BATON ROUGE, La. -- Ben Simmons was casually brilliant. Kentucky was just casual. On Tuesday night, thanks to a well-rounded performance from a suddenly improved supporting cast, the LSU Tigers blew out Kentucky 85-67 to earn their most important win, and seal their most crucial week, of a previously disappointing season.
Ben Simmons wasn't great, but he didn't have to be
The brilliance of Simmons, the 2016 NBA draft's surefire No. 1 pick, was the lone constant in LSU's disappointing nonconference season. Actually, check that: For most of the season, LSU's general vulnerabilities -- poor spacing, perimeter shooting, poor defensive rebounding, poor spacing -- were as reliable as its star's production. The Tigers' SEC opener, Saturday's road win against an ailing Vanderbilt team, was a minor glimpse of what might happen when Simmons is amazing (36 points, 15 shots, 14 rebounds) and the rest of his team is committed to defense and details. It was easily LSU's best win. It was encouraging. It was a start.

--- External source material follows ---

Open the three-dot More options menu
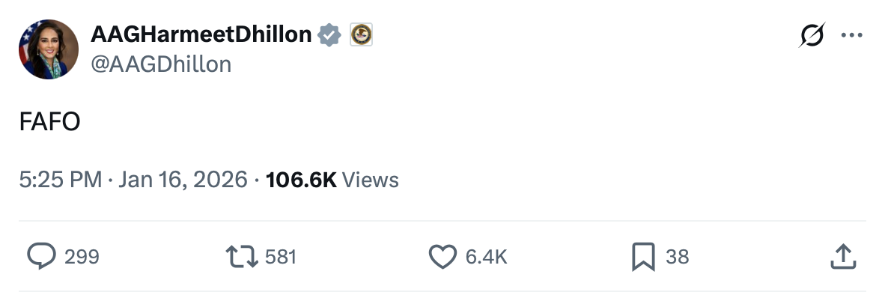 click(x=852, y=35)
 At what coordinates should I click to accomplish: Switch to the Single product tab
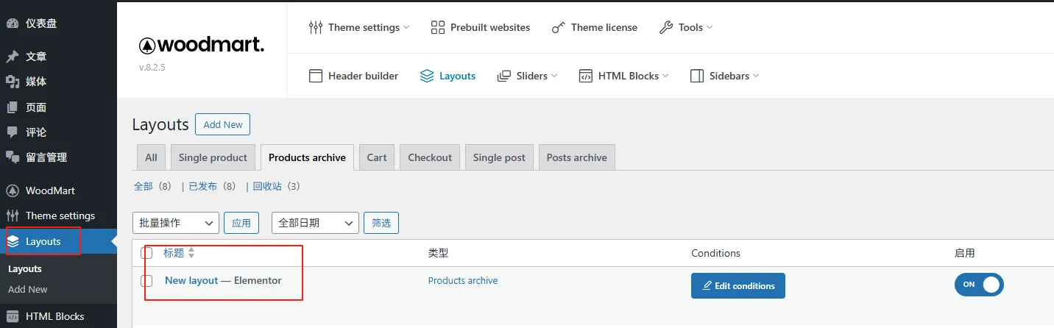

Tuesday night's outing was even better: The Tigers didn't need Simmons to score 36 points. For most of the first half, when Simmons played just eight minutes because of foul trouble and recorded four rebounds and two points, they didn't need him at all.
Guard Tim Quarterman's fearless (OK, reckless) approach to scoring was a liability in LSU's first 12 games. Against the Wildcats, Quarterman channeled what makes him great, his high work rate and interior intuition, into a focused, 21-point outing. Meanwhile, the additions of Craig Victor, a midseason transfer from Arizona, and Keith Hornsby, who missed the first seven games because of an injury, have helped add much-needed diversity to LSU's offense. Victor can bang in the post and play off pick-and-roll, and Hornsby is the team's best shooter.
The result? A second straight convincing win over a preseason SEC title contender on Tuesday and, maybe, a turning point for one of the 2015-16 season's most disappointing teams.
But don't get it twisted: Simmons is still pretty amazing
Simmons didn't have to be great on Tuesday, and for most of the night he wasn't. But late in the game, after LSU had essentially sealed its win, the dude on pace to be the first player in the past 20 seasons to average 20 points, 13 rebounds and five assists provided a few reminders of why that state of affairs exists.
There was that midair adjustment alley-oop early in the second half. There were the unstoppable isolation drives that left Kentucky's big men in a blender. There were brilliant, instinctive passes; Simmons is grabbing more rebounds per trip than all but a handful of players in the country, and passing is still his most notable trait. There were the quick hands on defense and the one-step-ahead sight.
Simmons didn't need to dominate from start to finish as he did on Saturday. He finished with 14 points, 10 rebounds andthree assists against Kentucky. Ho-hum, as he goes.
Yet there was never any doubt who really was the best player in the Pete Maravich Assembly Center.
Kentucky just played its worst game of the season
The 2015-16 season has been an uneven one for the Wildcats, who have shown they are capable of handling Duke and of getting handled by UCLA, of being outplayed by a struggling Ohio State team one week before a competent win over Louisville.
Tuesday night's performance managed to compress that bipolarity into 40 minutes:
Kentucky's first half was its worst of the season, and there's no close contest. It scored on 13 of its 37 possessions, turned the ball over nine times and shot 9-of-28 from the field, 3-of-11 from 3-point range and 6-of-14 from the free throw line. There was no movement, no flow, no play-to-play engagement. And that general ethos carried over to the defensive end, where LSU, despite hardly setting the world alight in its own right, couldn't help but find open perimeter looks and easy finishes around the rim. UK trailed 37-27 at the half despite Simmons, who picked up his second foul with nine minutes to play, sitting for all but eight minutes and scoring just two points.
The Wildcats weren't immediately better in the second half. Alex Poythress couldn't keep himself from committing needless fouls, picking up his fourth with just under 14 minutes left and his fifth at the 7:29 mark. But they were, eventually, much sharper, more aggressive and much more cohesive on the defensive end. LSU's lead dwindled accordingly. It appeared that the Kentucky team that looked so sound against a good, if not great, Louisville team was slowly but surely waking up. The breakthrough seemed imminent. And then, it just never came.
At halftime, Calipari assured the broadcast audience that Kentucky was OK -- look how bad it had played, and it was only down by 10. It was a positive thought. It didn't work out. Whatever minor signs UK showed in the second half were quickly swept away.
LSU looked better. Kentucky just looked normal.